■ **DATA IN THIS EXERCISE**
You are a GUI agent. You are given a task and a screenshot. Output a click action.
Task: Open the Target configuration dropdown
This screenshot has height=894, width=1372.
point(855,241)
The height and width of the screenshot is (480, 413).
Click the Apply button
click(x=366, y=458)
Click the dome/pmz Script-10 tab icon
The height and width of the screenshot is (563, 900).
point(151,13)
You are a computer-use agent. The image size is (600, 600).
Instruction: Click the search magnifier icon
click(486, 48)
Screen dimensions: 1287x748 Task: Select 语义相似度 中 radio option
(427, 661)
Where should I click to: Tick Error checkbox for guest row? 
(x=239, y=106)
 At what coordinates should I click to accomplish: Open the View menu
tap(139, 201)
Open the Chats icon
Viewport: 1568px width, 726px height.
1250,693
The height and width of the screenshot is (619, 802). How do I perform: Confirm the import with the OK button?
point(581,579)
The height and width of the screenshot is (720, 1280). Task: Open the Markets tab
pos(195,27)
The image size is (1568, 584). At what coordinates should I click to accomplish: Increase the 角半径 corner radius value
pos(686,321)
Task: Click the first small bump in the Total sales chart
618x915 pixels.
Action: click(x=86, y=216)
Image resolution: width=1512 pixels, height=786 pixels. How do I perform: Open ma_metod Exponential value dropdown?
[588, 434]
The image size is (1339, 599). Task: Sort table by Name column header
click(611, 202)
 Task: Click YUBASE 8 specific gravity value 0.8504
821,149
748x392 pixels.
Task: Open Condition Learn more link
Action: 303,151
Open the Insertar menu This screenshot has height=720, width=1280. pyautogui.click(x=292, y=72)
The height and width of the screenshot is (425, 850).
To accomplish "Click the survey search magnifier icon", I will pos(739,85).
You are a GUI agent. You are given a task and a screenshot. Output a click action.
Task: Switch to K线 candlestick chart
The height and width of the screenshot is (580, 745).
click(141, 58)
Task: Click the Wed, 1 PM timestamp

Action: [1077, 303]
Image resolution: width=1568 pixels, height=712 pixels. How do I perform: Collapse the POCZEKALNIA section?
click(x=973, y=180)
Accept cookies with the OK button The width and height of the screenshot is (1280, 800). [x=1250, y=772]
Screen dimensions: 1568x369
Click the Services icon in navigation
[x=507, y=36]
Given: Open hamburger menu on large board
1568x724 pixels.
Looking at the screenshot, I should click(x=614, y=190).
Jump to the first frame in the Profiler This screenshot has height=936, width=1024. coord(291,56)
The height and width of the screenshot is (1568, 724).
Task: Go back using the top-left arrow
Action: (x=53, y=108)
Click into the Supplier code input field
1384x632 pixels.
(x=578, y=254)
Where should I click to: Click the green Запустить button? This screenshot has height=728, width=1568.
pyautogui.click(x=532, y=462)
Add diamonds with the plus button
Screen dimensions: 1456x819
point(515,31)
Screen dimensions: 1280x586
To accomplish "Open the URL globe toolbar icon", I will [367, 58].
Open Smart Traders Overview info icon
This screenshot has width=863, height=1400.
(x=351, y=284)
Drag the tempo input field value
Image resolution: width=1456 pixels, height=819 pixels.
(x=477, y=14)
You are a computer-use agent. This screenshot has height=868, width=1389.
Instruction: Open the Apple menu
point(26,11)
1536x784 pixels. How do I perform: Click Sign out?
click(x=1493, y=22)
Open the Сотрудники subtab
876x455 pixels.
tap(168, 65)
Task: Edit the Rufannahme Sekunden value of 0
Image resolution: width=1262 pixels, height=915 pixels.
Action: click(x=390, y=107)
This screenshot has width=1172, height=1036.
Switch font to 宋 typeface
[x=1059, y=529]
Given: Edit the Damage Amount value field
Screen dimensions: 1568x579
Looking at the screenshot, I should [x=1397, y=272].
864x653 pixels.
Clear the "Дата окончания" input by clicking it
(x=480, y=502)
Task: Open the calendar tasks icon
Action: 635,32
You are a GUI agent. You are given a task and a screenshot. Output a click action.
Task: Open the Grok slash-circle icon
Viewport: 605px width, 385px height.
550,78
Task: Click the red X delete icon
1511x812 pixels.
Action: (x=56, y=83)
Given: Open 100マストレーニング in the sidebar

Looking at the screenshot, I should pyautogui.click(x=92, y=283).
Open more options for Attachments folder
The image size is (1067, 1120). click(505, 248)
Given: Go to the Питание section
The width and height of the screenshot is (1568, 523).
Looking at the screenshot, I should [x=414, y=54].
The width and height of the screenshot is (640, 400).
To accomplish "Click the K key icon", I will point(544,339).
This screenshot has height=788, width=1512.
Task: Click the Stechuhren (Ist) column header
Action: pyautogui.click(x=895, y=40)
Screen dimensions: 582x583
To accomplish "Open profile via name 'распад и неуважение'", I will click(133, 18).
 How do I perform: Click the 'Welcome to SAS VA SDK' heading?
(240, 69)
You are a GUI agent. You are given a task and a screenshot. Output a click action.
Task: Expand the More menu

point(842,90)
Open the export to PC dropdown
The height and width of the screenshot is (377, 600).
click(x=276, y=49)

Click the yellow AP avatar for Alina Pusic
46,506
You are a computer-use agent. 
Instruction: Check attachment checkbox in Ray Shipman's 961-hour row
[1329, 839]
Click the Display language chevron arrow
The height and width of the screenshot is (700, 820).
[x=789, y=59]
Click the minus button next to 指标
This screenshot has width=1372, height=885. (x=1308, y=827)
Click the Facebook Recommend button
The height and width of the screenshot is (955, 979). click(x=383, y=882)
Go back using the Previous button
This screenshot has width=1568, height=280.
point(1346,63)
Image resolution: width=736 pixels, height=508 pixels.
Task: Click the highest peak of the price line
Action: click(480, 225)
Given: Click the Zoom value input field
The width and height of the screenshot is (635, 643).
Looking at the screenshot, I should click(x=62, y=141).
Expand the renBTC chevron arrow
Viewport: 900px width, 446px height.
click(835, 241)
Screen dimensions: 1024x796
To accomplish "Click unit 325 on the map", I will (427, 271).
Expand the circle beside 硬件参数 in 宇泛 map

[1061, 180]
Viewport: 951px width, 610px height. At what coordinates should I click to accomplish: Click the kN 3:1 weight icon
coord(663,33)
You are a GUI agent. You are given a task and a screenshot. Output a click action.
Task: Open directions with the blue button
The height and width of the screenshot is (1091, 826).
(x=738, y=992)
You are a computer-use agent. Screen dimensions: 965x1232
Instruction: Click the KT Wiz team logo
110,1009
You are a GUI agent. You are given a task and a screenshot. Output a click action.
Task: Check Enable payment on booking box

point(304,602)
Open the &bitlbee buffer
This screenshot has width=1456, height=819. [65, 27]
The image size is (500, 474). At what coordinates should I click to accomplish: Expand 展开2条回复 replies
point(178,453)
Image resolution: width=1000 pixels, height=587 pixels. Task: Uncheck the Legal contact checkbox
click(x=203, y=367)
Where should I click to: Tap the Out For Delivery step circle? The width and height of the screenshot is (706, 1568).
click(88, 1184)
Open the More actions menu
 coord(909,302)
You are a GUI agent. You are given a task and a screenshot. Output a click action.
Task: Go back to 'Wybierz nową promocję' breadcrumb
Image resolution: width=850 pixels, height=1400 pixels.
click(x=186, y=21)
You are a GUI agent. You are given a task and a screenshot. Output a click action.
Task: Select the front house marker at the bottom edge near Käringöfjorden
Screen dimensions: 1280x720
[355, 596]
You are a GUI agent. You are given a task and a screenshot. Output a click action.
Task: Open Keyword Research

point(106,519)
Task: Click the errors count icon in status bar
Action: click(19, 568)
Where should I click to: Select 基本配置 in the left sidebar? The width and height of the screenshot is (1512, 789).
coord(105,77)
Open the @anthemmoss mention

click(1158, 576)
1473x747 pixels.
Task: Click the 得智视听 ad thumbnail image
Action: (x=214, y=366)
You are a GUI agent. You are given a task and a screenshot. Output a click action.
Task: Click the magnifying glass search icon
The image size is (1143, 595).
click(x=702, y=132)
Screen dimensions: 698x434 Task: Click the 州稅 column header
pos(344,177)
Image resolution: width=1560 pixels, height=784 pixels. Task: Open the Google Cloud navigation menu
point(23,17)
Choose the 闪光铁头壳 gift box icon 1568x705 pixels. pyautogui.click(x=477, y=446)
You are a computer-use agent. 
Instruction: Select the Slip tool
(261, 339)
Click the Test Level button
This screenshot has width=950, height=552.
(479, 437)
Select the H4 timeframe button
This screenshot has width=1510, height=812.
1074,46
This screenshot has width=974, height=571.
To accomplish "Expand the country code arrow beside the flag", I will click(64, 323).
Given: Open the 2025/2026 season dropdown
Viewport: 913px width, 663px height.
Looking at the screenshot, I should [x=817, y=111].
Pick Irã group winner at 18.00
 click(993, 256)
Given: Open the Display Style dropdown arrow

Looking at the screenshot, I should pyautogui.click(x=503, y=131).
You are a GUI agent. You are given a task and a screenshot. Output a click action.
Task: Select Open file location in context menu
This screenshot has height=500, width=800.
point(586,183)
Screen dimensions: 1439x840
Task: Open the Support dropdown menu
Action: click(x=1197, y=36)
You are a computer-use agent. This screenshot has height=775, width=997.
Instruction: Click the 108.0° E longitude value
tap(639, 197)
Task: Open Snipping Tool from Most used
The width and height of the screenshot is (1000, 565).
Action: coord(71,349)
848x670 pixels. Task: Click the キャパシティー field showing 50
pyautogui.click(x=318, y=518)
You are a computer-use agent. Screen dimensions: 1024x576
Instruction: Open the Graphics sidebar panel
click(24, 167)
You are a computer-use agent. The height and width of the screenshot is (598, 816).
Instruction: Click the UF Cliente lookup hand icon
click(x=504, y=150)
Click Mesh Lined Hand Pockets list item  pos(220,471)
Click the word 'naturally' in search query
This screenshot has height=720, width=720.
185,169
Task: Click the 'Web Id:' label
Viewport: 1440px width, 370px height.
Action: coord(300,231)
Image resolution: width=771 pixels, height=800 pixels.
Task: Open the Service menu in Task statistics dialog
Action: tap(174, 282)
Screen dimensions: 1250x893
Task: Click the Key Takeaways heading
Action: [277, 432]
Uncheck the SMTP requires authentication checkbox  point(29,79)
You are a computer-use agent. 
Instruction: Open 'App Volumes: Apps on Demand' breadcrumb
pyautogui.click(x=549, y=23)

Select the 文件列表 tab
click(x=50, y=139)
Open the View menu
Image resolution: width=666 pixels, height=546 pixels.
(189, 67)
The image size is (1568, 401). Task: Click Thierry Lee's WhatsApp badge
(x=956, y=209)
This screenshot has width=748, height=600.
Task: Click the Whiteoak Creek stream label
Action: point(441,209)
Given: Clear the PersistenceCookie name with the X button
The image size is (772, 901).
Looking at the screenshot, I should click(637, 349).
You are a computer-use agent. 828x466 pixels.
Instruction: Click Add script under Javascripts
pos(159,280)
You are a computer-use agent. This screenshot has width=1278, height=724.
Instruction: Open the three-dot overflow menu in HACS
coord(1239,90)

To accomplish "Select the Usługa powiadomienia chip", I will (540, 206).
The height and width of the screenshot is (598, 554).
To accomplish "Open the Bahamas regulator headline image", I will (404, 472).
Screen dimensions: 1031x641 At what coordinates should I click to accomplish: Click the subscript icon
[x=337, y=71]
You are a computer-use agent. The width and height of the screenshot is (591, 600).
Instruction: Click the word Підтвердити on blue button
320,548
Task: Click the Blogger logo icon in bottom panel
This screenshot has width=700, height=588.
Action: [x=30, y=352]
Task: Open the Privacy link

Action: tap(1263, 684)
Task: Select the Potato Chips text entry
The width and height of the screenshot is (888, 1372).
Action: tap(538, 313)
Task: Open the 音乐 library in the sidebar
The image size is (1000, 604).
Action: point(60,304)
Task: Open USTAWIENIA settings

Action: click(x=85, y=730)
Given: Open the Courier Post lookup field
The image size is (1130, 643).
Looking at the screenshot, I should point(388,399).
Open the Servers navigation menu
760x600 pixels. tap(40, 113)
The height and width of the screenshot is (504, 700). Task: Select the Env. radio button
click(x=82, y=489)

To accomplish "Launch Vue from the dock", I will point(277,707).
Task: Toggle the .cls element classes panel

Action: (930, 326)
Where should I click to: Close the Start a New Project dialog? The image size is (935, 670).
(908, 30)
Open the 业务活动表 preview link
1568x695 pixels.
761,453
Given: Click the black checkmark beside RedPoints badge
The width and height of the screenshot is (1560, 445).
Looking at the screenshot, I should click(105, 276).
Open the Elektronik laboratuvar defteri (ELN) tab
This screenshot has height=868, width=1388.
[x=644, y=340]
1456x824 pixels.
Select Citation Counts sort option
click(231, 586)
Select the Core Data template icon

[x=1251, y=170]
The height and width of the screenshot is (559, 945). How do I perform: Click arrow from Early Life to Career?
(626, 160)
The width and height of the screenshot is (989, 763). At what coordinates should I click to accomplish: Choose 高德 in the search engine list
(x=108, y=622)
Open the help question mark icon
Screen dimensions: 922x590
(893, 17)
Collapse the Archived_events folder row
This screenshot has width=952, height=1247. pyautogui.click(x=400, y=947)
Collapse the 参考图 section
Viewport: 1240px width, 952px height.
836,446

■ **WHAT TO WORK ON**
Copy each line of the listing that carries the string "bottom".

■ **WRITTEN SOLUTION**
Task: Select the front house marker at the bottom edge near Käringöfjorden
Task: Click the Blogger logo icon in bottom panel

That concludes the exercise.